Now, Fight Club. Epic movie. First scene, we’re staring down the sights of a gun. The camera slowly backs up. Details emerge. The gun is in a dude’s mouth and we hear the dialogue. “People are always asking me if I know Tyler Durden.”
Bam. Instant intrigue. You want to know everything. Everyone. You want to know who the hell is this Durden bloke. You want to know why the dude has a gun in his mouth. You need to know. It’s painful to be left in the dark. That’s a killer hook.
What about the Matrix? Trinity fighting in impossible ways, fleeing for her life from impossible pursuers.
Star Wars: A New Hope. The huge ass spaceship hurtling through space. The epic music.
The beginning of your story should have a hook. I’m not talking within the first few chapters. I’m talking about within the first few pages. Some are even of the belief it should be the first line. But that depends on when you choose to start your book. We can talk about that later. The hook ISN’T the inciting incident. Now, some say you can forgo the hook for a stellar inciting incident. But I don’t believe that. The hook is story critical.
It should be loud, proud, and in your face. Something no one can turn away from.
#2: Introducing Your Hero/Heroine
The second reason why beginnings are the most important part of your story: Character. I’m a big fan of character. Probably because I’m best at crafting character. Total truth. But without character, what would a story be? Nothing. It would be a formless, shapeless blob of meaningless words. Story is character. It’s also emotion, but for this little post, story is character, and you feel your emotions THROUGH your character, so there.
The beginning is critical to help your character take shape. Character isn’t something that flops fully formed on a page. Character is crafted over paragraphs and pages. They’re forged from interaction, narration, and exposition. The most meaningful stories are those that take character and make the readers believe in them. That’s only really possible if you begin at the <drumroll> beginning. This is relevant for all character arcs, or event/milieu driven stories. Because they all have characters that we need to identify with.
Once you have a solid foundation for the character is when you can finally see how the story will shape them, change them, and alter them irrevocably. But this is only possible when the character is set up correctly in the beginning.
Think about all the greatest characters.
Luke Skywalker. He starts out as this adorable little country lad with his friends and town. He turns into a total badass. All that was possible because his character was set up correctly IN THE BEGINNING. See how I shouted that? Beginning is critical to setting up the character’s readers (or watchers) will love so dearly.
Tyler Durden. That poor bloke spends the entire movie in a sort of crisis that was set up so beautifully in the beginning. And the twist, oh boy!
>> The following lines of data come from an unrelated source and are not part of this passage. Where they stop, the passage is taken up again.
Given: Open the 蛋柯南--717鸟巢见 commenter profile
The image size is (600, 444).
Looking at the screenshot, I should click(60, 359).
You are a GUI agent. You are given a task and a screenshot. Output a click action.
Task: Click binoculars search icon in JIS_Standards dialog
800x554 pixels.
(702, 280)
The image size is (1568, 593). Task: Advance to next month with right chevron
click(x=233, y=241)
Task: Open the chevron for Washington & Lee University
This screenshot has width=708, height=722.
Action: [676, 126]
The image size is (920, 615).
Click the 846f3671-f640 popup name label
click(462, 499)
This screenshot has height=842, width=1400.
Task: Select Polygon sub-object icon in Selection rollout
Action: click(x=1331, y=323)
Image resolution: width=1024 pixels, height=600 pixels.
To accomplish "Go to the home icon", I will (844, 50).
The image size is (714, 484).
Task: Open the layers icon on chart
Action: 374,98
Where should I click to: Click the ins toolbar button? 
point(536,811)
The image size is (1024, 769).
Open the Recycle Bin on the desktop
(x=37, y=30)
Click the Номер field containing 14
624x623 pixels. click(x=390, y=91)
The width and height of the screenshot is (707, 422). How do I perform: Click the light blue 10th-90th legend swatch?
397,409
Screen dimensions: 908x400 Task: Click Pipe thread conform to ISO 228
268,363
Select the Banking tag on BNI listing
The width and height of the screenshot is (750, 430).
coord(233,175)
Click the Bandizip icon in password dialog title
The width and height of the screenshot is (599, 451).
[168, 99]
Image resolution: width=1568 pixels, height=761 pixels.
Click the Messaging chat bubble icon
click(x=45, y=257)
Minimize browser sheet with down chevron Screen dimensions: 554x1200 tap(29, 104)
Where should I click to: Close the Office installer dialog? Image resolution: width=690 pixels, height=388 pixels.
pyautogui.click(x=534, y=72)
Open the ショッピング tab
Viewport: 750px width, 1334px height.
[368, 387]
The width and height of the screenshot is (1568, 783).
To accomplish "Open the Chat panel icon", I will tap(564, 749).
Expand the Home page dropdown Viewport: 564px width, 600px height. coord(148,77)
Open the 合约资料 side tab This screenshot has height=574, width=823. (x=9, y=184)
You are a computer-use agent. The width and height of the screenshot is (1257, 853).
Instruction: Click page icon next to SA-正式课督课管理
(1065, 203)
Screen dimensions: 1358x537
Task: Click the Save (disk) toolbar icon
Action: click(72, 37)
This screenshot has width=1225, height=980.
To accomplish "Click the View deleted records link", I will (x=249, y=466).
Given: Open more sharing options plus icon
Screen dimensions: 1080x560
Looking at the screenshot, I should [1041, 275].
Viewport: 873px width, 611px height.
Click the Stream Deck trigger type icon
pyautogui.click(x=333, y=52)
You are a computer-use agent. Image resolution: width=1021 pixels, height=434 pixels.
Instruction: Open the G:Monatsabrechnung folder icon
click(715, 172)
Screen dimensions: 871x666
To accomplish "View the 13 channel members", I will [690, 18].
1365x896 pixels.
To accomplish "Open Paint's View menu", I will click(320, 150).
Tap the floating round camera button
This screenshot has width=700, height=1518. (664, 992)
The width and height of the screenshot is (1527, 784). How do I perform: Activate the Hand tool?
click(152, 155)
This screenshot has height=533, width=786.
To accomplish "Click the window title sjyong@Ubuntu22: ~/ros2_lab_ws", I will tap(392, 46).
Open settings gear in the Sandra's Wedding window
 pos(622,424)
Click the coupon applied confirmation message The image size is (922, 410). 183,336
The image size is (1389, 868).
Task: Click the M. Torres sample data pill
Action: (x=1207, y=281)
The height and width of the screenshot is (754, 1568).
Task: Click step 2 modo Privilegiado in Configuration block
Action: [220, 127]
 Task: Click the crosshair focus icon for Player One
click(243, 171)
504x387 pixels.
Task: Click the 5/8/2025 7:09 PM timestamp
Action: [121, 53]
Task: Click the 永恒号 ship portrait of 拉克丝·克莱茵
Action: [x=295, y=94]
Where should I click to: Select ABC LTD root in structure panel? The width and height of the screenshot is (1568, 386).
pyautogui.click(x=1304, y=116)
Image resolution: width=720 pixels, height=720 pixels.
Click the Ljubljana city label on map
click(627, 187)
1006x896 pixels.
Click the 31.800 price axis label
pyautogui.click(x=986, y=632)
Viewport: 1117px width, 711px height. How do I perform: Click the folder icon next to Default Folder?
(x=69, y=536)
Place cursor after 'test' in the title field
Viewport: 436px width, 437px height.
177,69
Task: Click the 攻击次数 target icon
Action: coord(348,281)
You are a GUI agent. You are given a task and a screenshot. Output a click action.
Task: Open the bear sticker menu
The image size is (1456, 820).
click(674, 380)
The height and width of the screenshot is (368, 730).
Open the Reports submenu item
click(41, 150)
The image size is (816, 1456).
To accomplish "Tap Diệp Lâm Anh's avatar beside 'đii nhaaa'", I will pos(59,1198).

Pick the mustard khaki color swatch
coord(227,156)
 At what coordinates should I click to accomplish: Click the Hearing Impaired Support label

#3: Steaks. Juicy, tender, succulent, covered in mushrooms.
Uh, no. Stakes. The wooden kind, you know, a vampire’s worst enemy.
No, the other other stakes. As in, poker, what’s on the line.
The beginning is the only place to set up the stakes for your story. Because once you proceed past the First Plot Point, readers have to have a firm grasp on what exactly is at stake in your story. Without this key component, the reader can get more lost than a drop of fresh water in the ocean.
Probably one of the most critical elements in a story for keeping a reader engaged is stakes. What does the hero have to lose? What’s the worst-case scenario? The more the hero (and others) have at stake as they move through the story world, the more tension and suspense the story will have.
Readers need an excuse to continue. Sure, you grabbed them with a great hook. Yeah, you have a fully formed and entrancing character. But how long will they stick around with just those two? Usually not long enough.
Now, I’ll give it to you that some stories can succeed with just amazing characters. But I’ll fight anyone who says that story will last the ages and be counted among the greats. Because without stakes (or steaks, a good steak is great too) a story has little to go on.
This is as easy and as hard as it sounds. Because stakes can be established with a few lines of dialogue, an event, or even an entire chapter of exposition. What really matters is that it’s present, and it’s early.
But that’s why the beginning is the most important part of the story, because it set the stage for everything that comes later.
This one is a little more obscure, because not a lot of authors really grasp foreshadowing. They forget the subtle little lanterns that can hang in a story and take it to the next level. But they don’t realize that the best twists, the ones that are really epic, are the ones that are hinted at from the beginning.
My favorite sort of tidbit is the rule of three. The first is real subtle like, it’s small, seemingly nothing hidden within something else. Most everyone would miss it, or call it something else. The second is more visible. Those readers who are really in tune might see it and think something is up. The third is for those of us who need it spelled out. A slap in the face. A direct and not so hidden announcement.
That’s why it’s so important to set up the story twists in the beginning (which requires knowing how it will end). By setting the stage correctly, the ending and any twists will shine brightly. Because a good twist doesn’t just pop out of nowhere! A good twist is hinted at in the very beginning and slowly built upon.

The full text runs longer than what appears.